Exercise details => Would you please copy the part of the material below that opens with the line containing "You are a GUI" and closes with the line containing "Screen dimensions: 758x346"? Copy it exactly, and only it.

Study material =>
::::::::::

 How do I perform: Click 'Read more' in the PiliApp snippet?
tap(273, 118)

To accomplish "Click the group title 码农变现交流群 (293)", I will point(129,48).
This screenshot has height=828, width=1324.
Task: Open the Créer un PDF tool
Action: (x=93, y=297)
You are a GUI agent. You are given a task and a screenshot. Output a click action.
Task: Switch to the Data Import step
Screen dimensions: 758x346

::::::::::

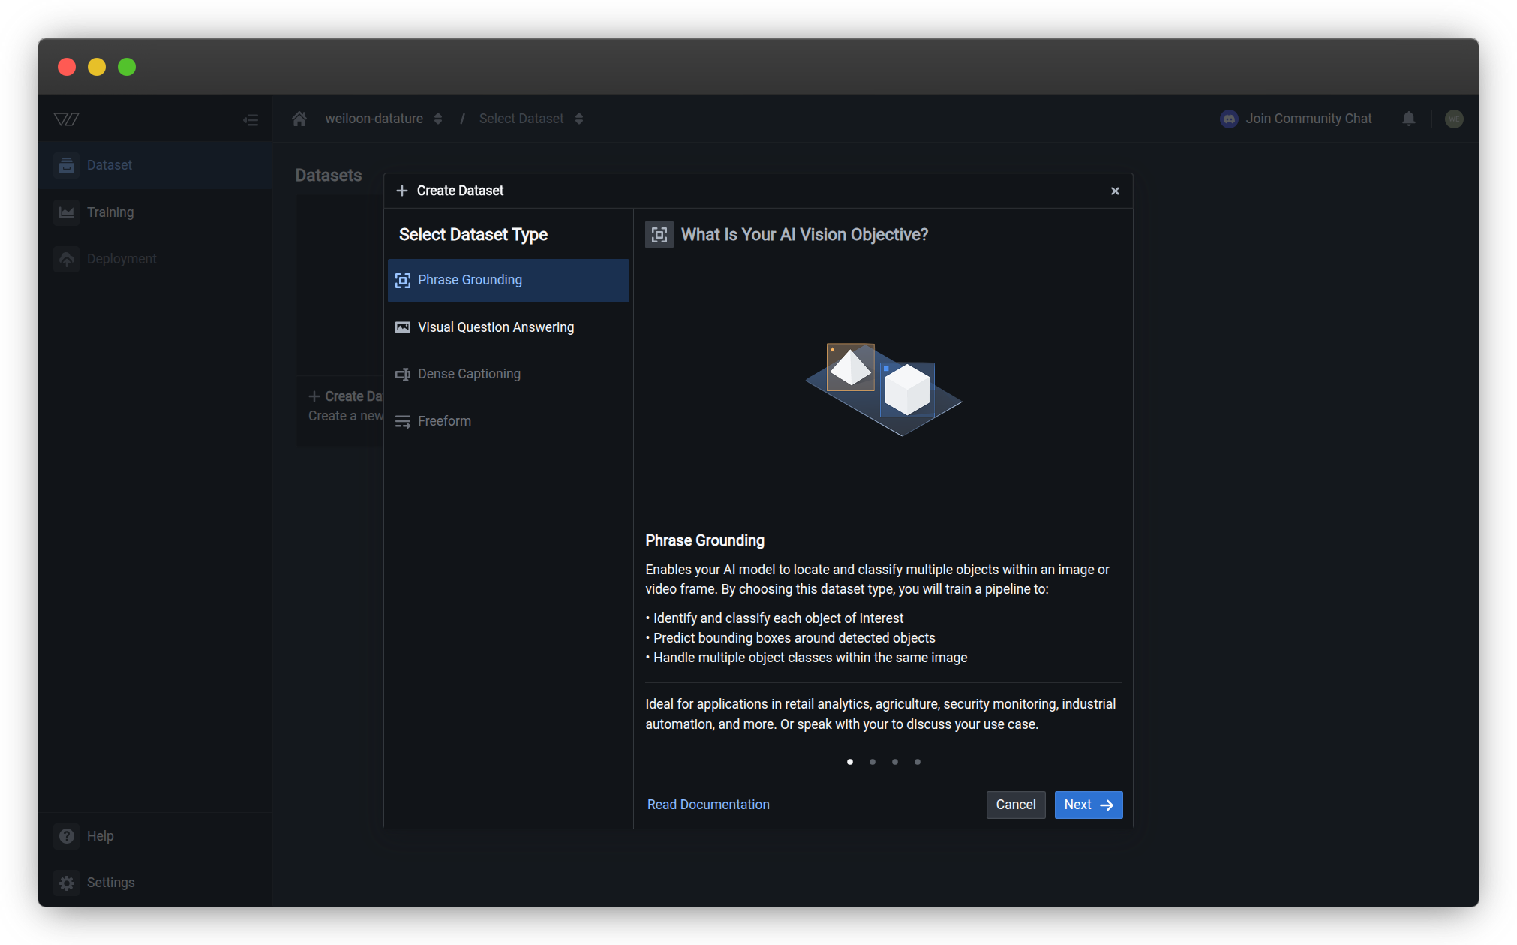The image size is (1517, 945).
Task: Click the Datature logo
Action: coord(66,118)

::::::::::

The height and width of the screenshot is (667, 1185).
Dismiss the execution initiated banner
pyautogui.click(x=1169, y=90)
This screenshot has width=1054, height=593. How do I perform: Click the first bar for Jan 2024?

::::::::::

Solution to the problem =>
You are a GUI agent. You are given a task and a screenshot. Output a click action.
Task: Switch to the Data Import step
Screen dimensions: 758x346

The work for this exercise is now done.